Worldwide Repls, part 3: Firing Up The Engines

Breno de Bortolli

Breno de Bortolli

Connor Brewster

Connor Brewster

At Replit, we operate a cloud-based infrastructure that allows developers to collaborate and create within an all-in-one, integrated development environment. One of the most significant parts of this experience is the latency perceived by the developer when interacting with the workspace. While we can always add resources such as CPU, RAM, and storage on demand, when tackling latency we have to deal with some fundamental physical limits such as the speed of light. This means that you can only do so much for latency by throwing resources at it, and at some point, you just need to bring the server closer to the end user. Given that we want to provide a platform for the next billion software creators, that means that we need to have infrastructure distributed around the world.
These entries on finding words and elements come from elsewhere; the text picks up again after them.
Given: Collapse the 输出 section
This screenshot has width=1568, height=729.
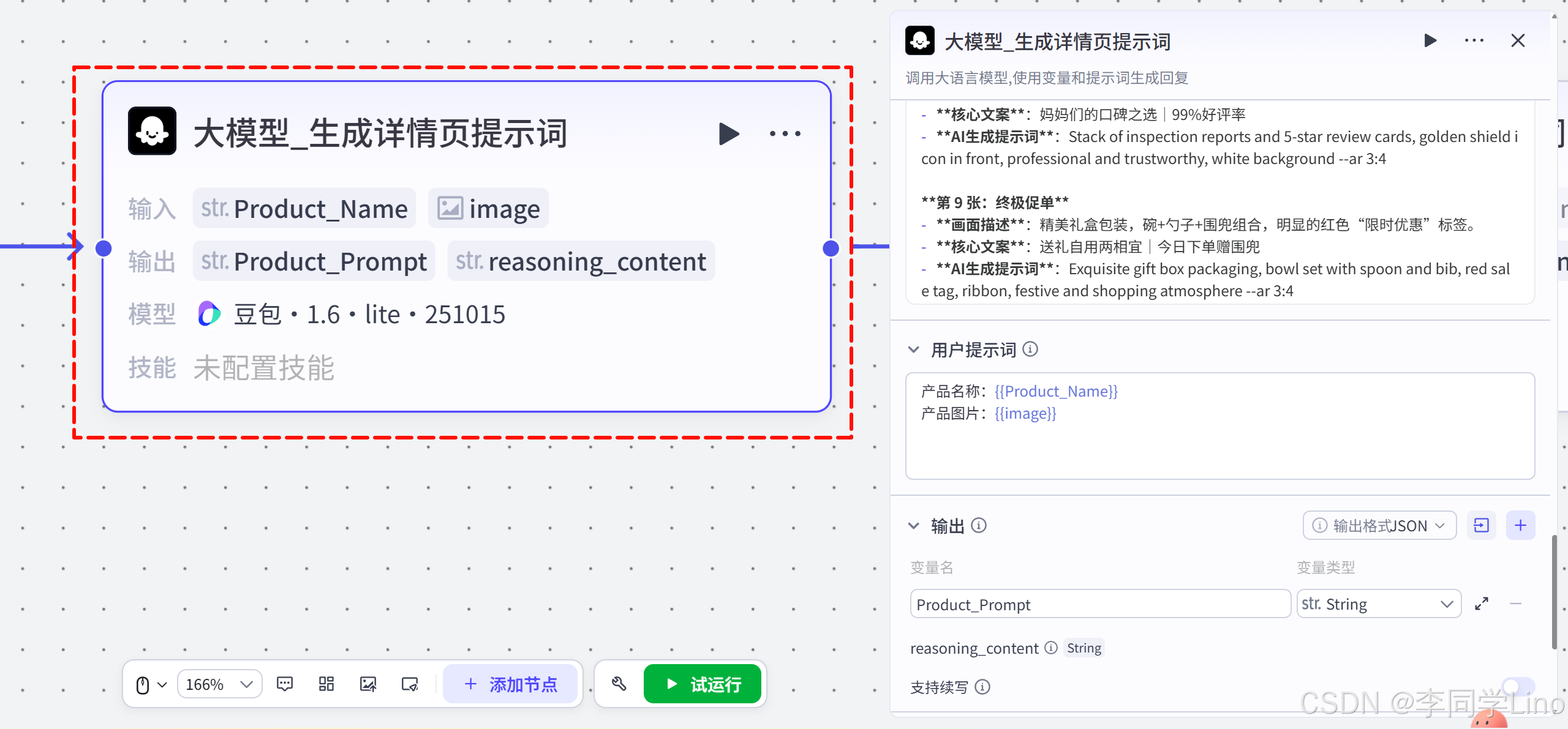Looking at the screenshot, I should tap(913, 525).
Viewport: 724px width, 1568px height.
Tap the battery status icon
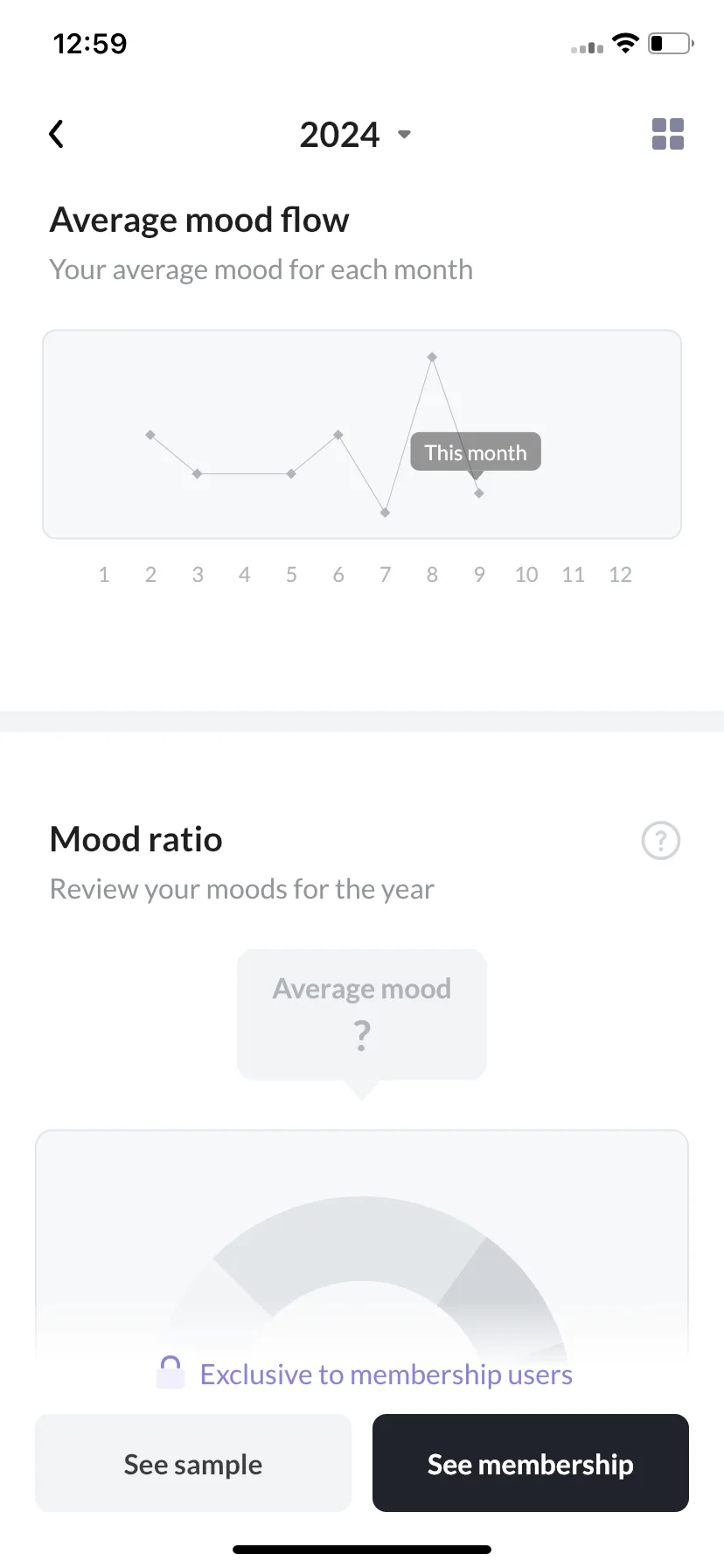(x=671, y=44)
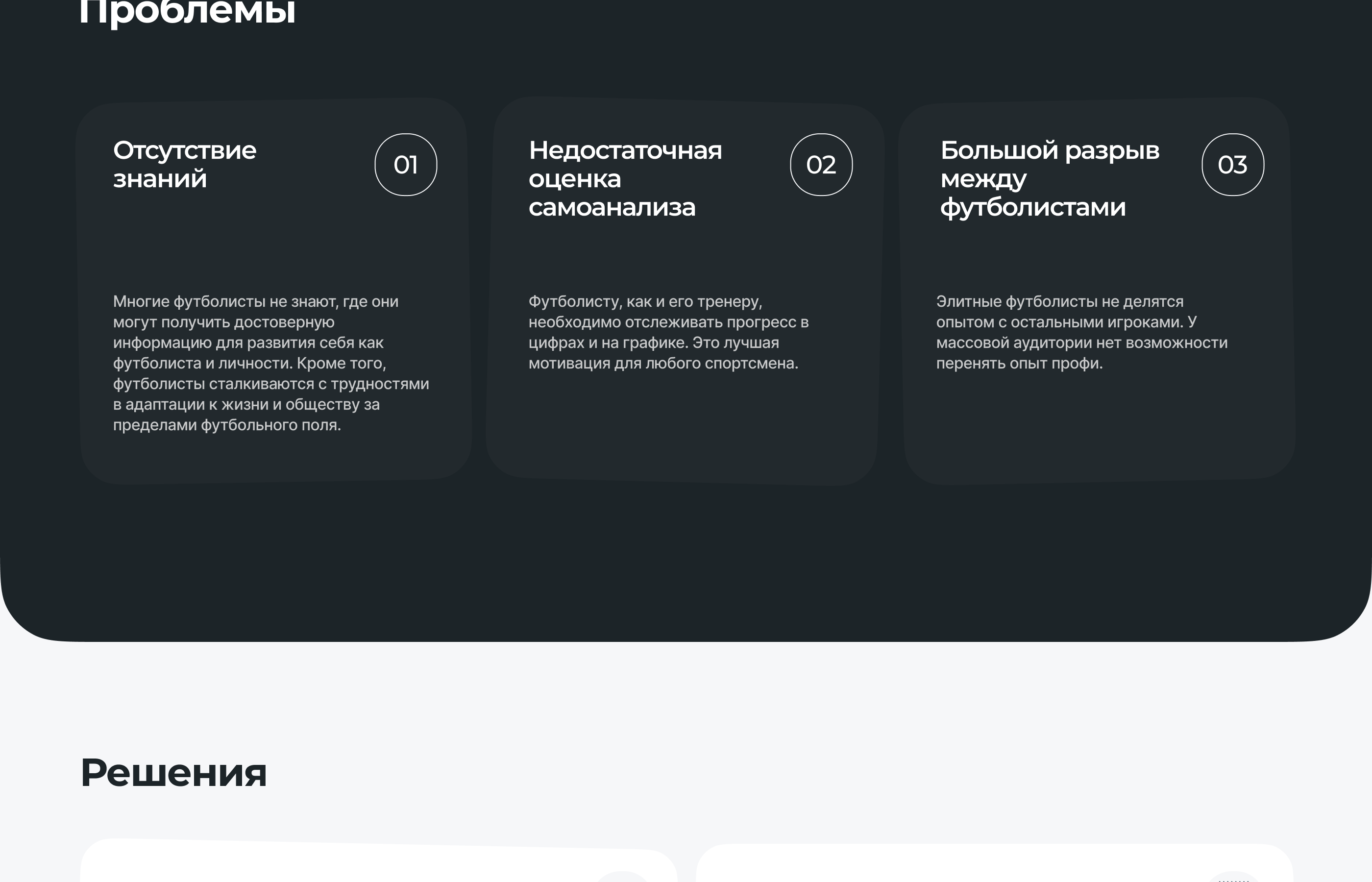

While we run many of the workspace interactions, such as file editing and browsing, locally on the user's browser, many tasks still depend on communicating with your Repl running on our servers. Examples of such interactions are typing into the shell and getting Language Server Protocol results like catching errors and finding symbol definitions. Because these interactions require communication between the user's browser and the Repl, the only way to reduce latency is to bring the two closer together. In doing that, we also ensure that each bit of the development feedback loop remains quick and efficient, improving the experience for the user.

Replit's platform team works hard on improving the infrastructure at the core of Replit. This includes running containers, providing hosting, managing storage, and networking. We recently made some substantial improvements to the infrastructure: dividing our infrastructure into multiple failure domains with clusters, moving our global state management from Redis to an SQL-backed Control Plane, and creating our own load balancer for assigning Repls to machines. These improvements not only improve performance or minimize the surface for inconsistent states to show up, but at the end of the day, they provide an all-around superior experience to the developers on our platform. In this post, we'll give an overview of how Replit's infrastructure is organized, and then dive into detail about how we tackled the next step in improving the experience for a large number of developers: geographic distribution.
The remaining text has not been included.